Belgian scientist Isra Deblauwe and her Cameroonian colleagues had started their long, tedious work some three years earlier. In the tradition of primatologists like Jane Goodall, their goal was to study wild great apes, our closest living relatives, to learn about them and ourselves.
And a few years later, they produced some interesting results. The team reported that, like other chimpanzee populations, the chimpanzees in the Dja used tools. In particular, they modified sticks to extract honey from underground bee nests. Chimpanzees, like all apes, including ourselves, love honey, and the information from the Dja team would add to the understanding of how different chimpanzee cultures use tools in different ways.
But on that rainy December day in 2004, honey was the last thing on the scientists’ minds. Four days after taking samples from the first dead chimpanzee, they took samples from another. Then on December 19 they took samples from a dead gorilla. This was worrying. Since the primatologists only followed a fraction of the population of apes in the Dja, what they’d seen was likely to be just the beginning. Many other unidentified apes might be dead, valuable wild kin whom the team had spent years working to understand. The consequences for conservation and research could be considerable.
But the threat to wild apes, while significant, was not the only problem. The researchers knew that the Ebola virus had wiped out large numbers of apes in Gabon, only a few hundred kilometers to the south. Ebola not only kills chimpanzees but from time to time has also jumped to humans causing dramatic and potentially epidemic-inducing cases. They also knew that one of their primatologist colleagues had acquired Ebola in the Ivory Coast when investigating deaths just like these. Whatever caused these ape deaths was not to be taken lightly.
Fortunately, they had responded according to a plan. First and foremost, the primatologists knew that they should not directly touch the carcasses. Months earlier, when the first dead animals had been seen, they had sent a message to colleagues in Yaoundé, Cameroon’s capital. The message in turn was transmitted to Mat LeBreton, the dedicated and skilled biologist who leads our ecology team and has pioneered a number of new techniques in viral ecology. Based in Yaoundé, LeBreton helped support an international team, including relevant ministries and laboratories in central Africa and Germany on the outbreak investigation that would follow.

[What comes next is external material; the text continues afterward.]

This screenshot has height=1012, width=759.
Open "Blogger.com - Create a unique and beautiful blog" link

The investigating team rapidly put together and deployed a mission to the Dja, a stunningly beautiful and unique rain forest habitat located along one of the major tributaries of the massive Congo River. There they worked with the primatologists to collect the specimens. They managed to obtain specimens from the skull and shoulder of the first chimpanzee. They also collected a specimen from the leg of the second chimpanzee, the jaw of the gorilla, and some muscle from a fourth victim—a chimpanzee—who died in early January 2005.
The safely preserved specimens then made the trip to expert laboratories. They went to the high containment laboratory of Eric Leroy, the virologist whom we worked with to discover the new strain of the Ebola virus discussed in chapter 5. The specimens also went to our collaborator Fabian Leendertz, a veterinarian and microbiologist working at the Robert Koch Institute in Germany who has perfected the st
udy of ape microbes during many years spent shuttling between field sites in Africa and his lab in Berlin.

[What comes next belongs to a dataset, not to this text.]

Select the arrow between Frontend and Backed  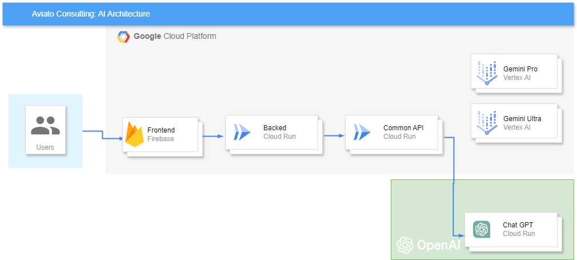click(x=213, y=136)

The results were surprising. While we all had come to assume that the same wave of Ebola knocking down ape populations south of the border in Gabon had killed the animals in the Dja, the specimens all came back negative for the Ebola virus. They were, however, all positive for another deadly agent—anthrax.
In 2004 Leendertz and his colleagues had reported a similar die-off of chimpanzees in the Taï forest of the Ivory Coast due to anthrax. So while the gorilla death in the Dja was the first of its kind, anthrax was already known to be a killer of forest apes. Strange perhaps but not unprecedented. How exactly a bacteria normally found in grasslands ruminants got to the apes in the Dja and Taï forests is still a mystery. There were some theories. Anthrax spores remain viable for long periods of time, even up to a hundred years. The spores can contaminate water supplies, so the apes may have picked it up from lakes or creeks. They may also have become infected while hunting or scavenging on ruminants, such as forest antelopes, that had themselves been infected. Or perhaps, at least in the Taï forest outbreak, neighboring farms had seeded the outbreak when the apes had foraged for food in cropland contaminated by anthrax from cattle.
Whatever the route of infection, the findings from the Dja and from the earlier animal epidemic in the Ivory Coast showed that the declining populations of African apes had more than hunting and habitat loss to blame. Viruses like Ebola have swept through large swaths of the remaining habitats of wild apes, and now anthrax must also be considered a threat to these valuable wild animals. From a personal perspective, having worked with wild chimpanzees and helped habituate populations of gorillas in Uganda, I feel that the mounting threats to our closest living relatives is a tragic loss to the heritage of our particular form of life.
Gorilla killed by anthrax in the Dja Biosphere Reserve, Cameroon. (Matthew LeBreton)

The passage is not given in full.